<div class="alert alert-block alert-danger" style="color:#ffffff;background-color:#181a1b">
<h2 style="color:#ffffff;background-color:#181a1b">Racial bias in machine learning systems</h2> <a class="anchor" id="partB"></a> 
    
![](https://static.propublica.org/projects/algorithmic-bias/assets/img/generated/opener-b-crop-2400*1350-00796e.jpg)

<br />
<b> Dataset Description </b><br />
    
The main dataset is the `compas.csv` <br />
ProPublica's analysis is publically available [here](https://github.com/propublica/compas-analysis).

The dataset was made publically available by **Northpointe**, an American tech-company that works with law establishment across several states in the US to predict future crimes based on past records of criminals.

It has been suspected that the software used by Northpointe, `COMPAS`, is biased against the african american criminals, who end up with `high-risk` tags, despite minor criminal record, whereas `Caucasians` regularly received low-scores despite more significant criminal charges.
    
After pressure from several news agencies and a public investigation by ProPublica, the company released this dataset with a slice of the factors usually considered in order to assign a score to criminals.
<br /><br />
The dataset also contains a column `two_year_recid` with a binary response, i.e `1` if the released criminal ended up committing another crime within two years and `0` if the criminal did not commit a crime within a period of two years.
    
To learn more about this dataset, and the public investigation, you are highly recommended to read ProPublica's article on [Machine Bias](https://www.propublica.org/article/machine-bias-risk-assessments-in-criminal-sentencing)

In [None]:
# Import libraries
%matplotlib inline
import math
import numpy as np
import pandas as pd
import seaborn as sns
from collections import Counter
import matplotlib.pyplot as plt
from sklearn.utils import shuffle
from sklearn.linear_model import Lasso
from sklearn.preprocessing import StandardScaler
from sklearn.metrics import mean_squared_error
from sklearn.linear_model import LinearRegression
from sklearn.model_selection import cross_validate
from sklearn.model_selection import train_test_split
from sklearn.preprocessing import PolynomialFeatures
from sklearn.linear_model import LogisticRegression
from sklearn.model_selection import cross_val_score
from sklearn.metrics import accuracy_score
from sklearn.model_selection import KFold
from sklearn.metrics import roc_auc_score
from sklearn.metrics import roc_curve
from sklearn.metrics import confusion_matrix
from sklearn import tree
import pydot
sns.set()

import warnings

Splitting the data into 80% training and 20% validation sets stratified by race.
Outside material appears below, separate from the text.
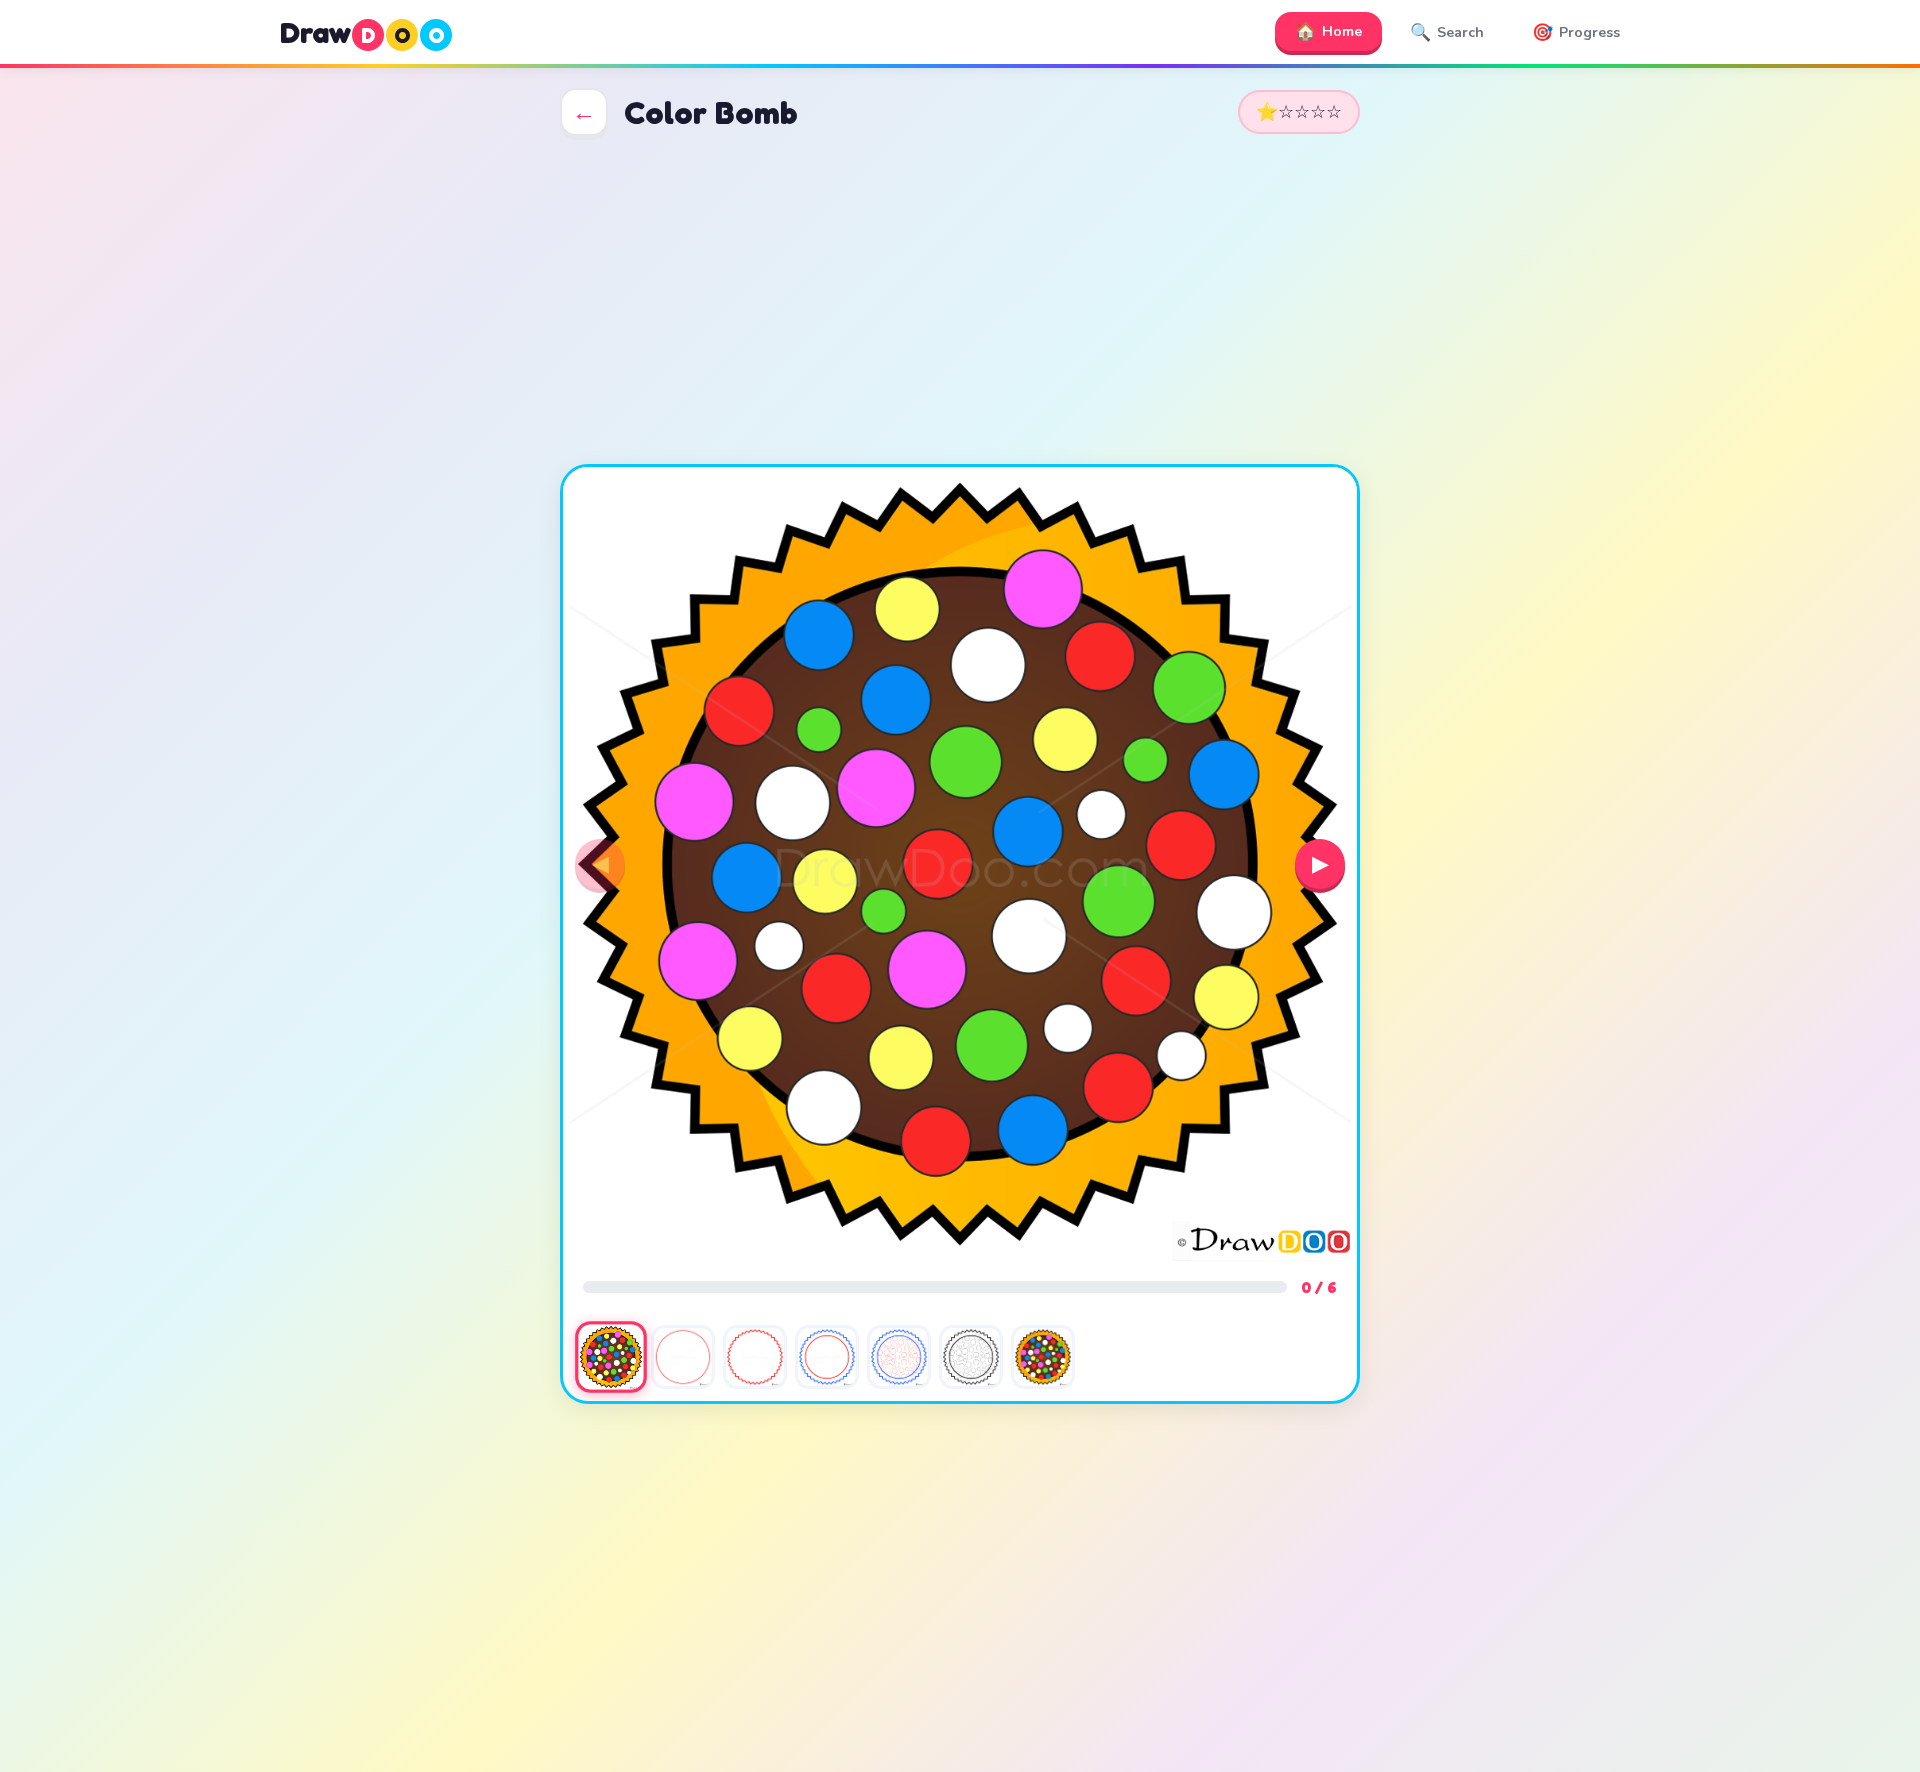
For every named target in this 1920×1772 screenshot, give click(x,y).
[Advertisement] (960, 300)
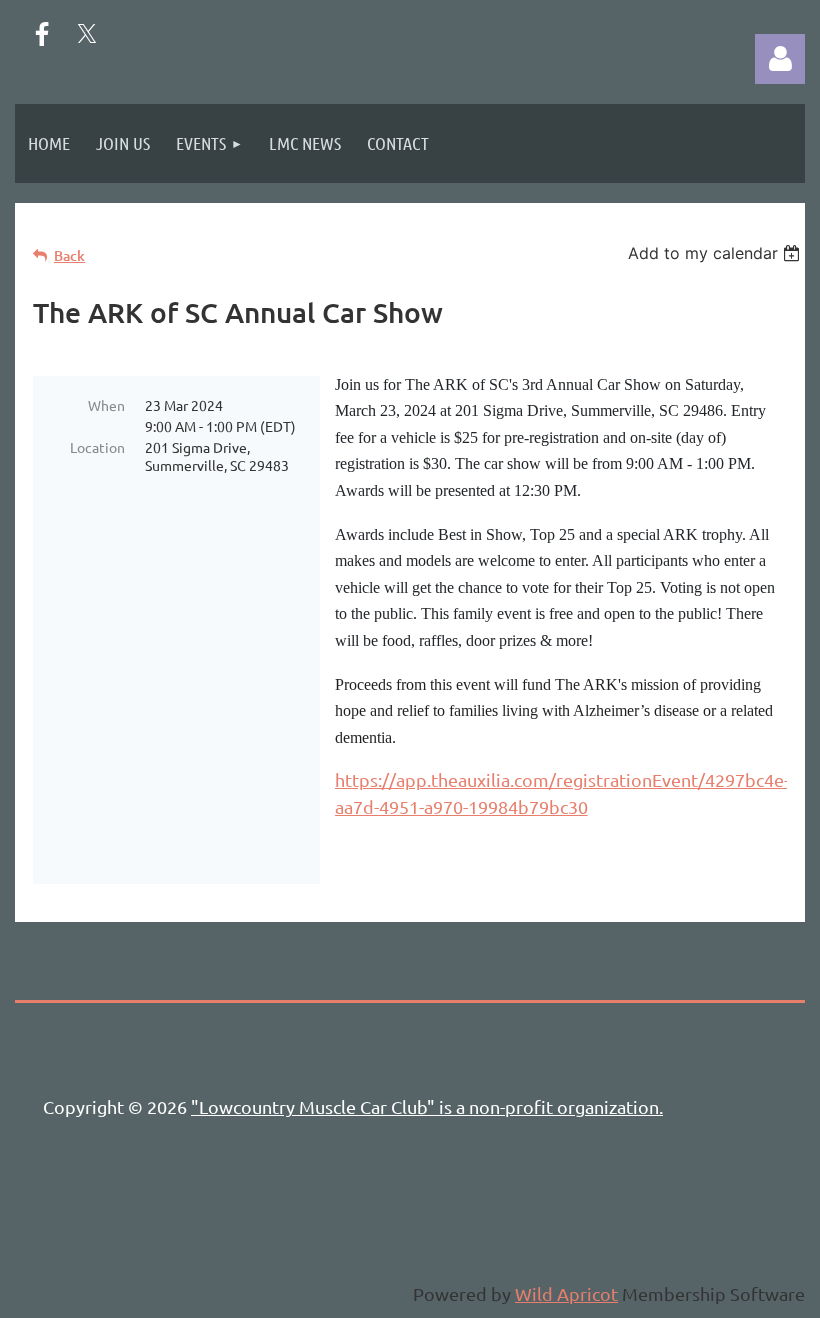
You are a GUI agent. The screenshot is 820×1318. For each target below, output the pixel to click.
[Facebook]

Stratified mean that the two sets should have roughly similar distribution of races as the original data.


In [None]:
# Loading data set 
df = pd.read_csv('data/compas.csv')
df.head()

In [None]:
# Dividing the data set between X(Predictor) and y(Response) variable

X = df.drop(columns=['score_text','two_year_recid', 'c_charge_desc'])
y = df[['score_text','two_year_recid']]

In [None]:
# Encoding the categorical data

X_encoding = {'race': {'Caucasian': 0, 'African-American': 1, "Other": 2, "Hispanic": 3, "Native American": 4, "Asian" : 5},
              'c_charge_degree' : {"M": 0, "F": 1}}
X_decoding = {'race': {0: 'Caucasian', 1: 'African-American', 2: "Other", 3: "Hispanic", 4: "Native American", 5 : "Asian"},
              'c_charge_degree' : {0: "M", 1: "F"}}
y_encoding = {'score_text': {"Low": 0, "Medium": 1, "High": 2}}
y_decoding = {'score_text':{0: "Low", 1: "Medium", 2: "High"}}


X = X.replace(X_encoding)
y = y.replace(y_encoding)


In [None]:
# Splitting the data into training and validation sets

X_train, X_val, y_train, y_val = train_test_split(X, y, test_size=0.2, stratify=X['race'], random_state=11)

In [None]:
# Creating a subset of the dataframe containing only the relevent columns

aa_cc = X[['race', 'age', 'priors_count', 'sex', 'length_of_stay_thresh']]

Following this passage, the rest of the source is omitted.